[[ SOURCE PASSAGE open ]]
Your math is way off, because it's not being applied properly. First, a pound of fat contains 3500 Calories. Most healthy individuals do not eat that in a day unless they are high level athletes who use all of those calories. Never think you are going to lose a pound of fat a day.
So we have 1 pound which is roughly equivalent to 454 grams of body weight. An equal mass of fat will require 3500 Calories to sustain it.
If you want to gain or lose that amount, you have to remove or add that amount to your weekly net energy expenditure. To understand this, you have to know how many calories are required to maintain your current body mass.
Example
We have an active person with a decent build, no six pack, and weighs around 80 kg (176 lbs). After some experimentation they find that it takes 2400 Calories a day to maintain their body mass.
In order to figure out how much they need to adjust their diet to lose 454 g (1 lb) you need to look at things over the week:
- 2400 Calories X 7 days = 16,800 Calories a week
- To lose 454 g (1 lb) you need to take away 3500 Calories for the week
- 16,800 Calories - 3,500 Calories = 13,300 Calories for the week
- To find out what that means each day, we have to divide by 7 again
- 13,300 Calories / 7 days = 1,900 Calories a day
To simplify that, taking 500 Calories out of your daily diet will have you losing 1 lb a week.
Your conversion is flawed
According to this article, one calorie (note the small 'C') contains 4.184 Joules. One kcal, or more commonly written as a Calorie (note the capital 'C') contains 4.184 kJ.
1427 kJ / 4.184 kJ/kcal = 341 kcal
NOTE: from chemistry conversions we learn that units matter and when we divide units they cancel out. To simplify this the progression gets expanded like this:
- a kJ / b kJ/kcal = a kJ X 1/b kcal/kJ
- the kJ units cancel out, leaving
- a X 1/b kcal
This is how unit conversions work. Of course you do need the conversion factors to do this properly.
When talking about food, Calories are always kcal in scientific terms. Not everyone is careful enough to handle the capitalization correctly.
The body is a complex system
When everything is operating normally, the calories in vs calories out model works well enough. It's when you get to extreme cases of trying to lose massive amounts of weight that your body doesn't get enough to survive that we run into problems.
Many things work together, so we need an appropriate amount of protein, fat, and carbohydrates to function well. Completely disregarding one of these macronutrients can cause health problems in the long term. A short term (6-8 weeks) ketogenic diet (no or very little carbs) can work very well if you have enough protein, but any longer than that and weight loss slows to a crawl as other hormones come into play. A long term plan always ensures your necessary nutrition is present.
Don't starve yourself, and don't engorge yourself. Small changes over time add up.
[[ SOURCE PASSAGE closed ]]
[[ DATASET EXTRACT open ]]
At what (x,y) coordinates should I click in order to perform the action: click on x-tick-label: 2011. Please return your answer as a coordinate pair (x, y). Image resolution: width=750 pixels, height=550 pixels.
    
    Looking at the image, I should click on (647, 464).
[[ DATASET EXTRACT closed ]]
# [EXERCISE AIM]
Revise the calorie-math post, from "Your conversion is" down to "do this properly.", so that "cancel out" becomes "drop out" throughout. The listing has nothing to do with the calorie-math post.

# [ANSWER FOR THE TASK]
Your conversion is flawed
According to this article, one calorie (note the small 'C') contains 4.184 Joules. One kcal, or more commonly written as a Calorie (note the capital 'C') contains 4.184 kJ.
1427 kJ / 4.184 kJ/kcal = 341 kcal
NOTE: from chemistry conversions we learn that units matter and when we divide units they drop out. To simplify this the progression gets expanded like this:
- a kJ / b kJ/kcal = a kJ X 1/b kcal/kJ
- the kJ units drop out, leaving
- a X 1/b kcal
This is how unit conversions work. Of course you do need the conversion factors to do this properly.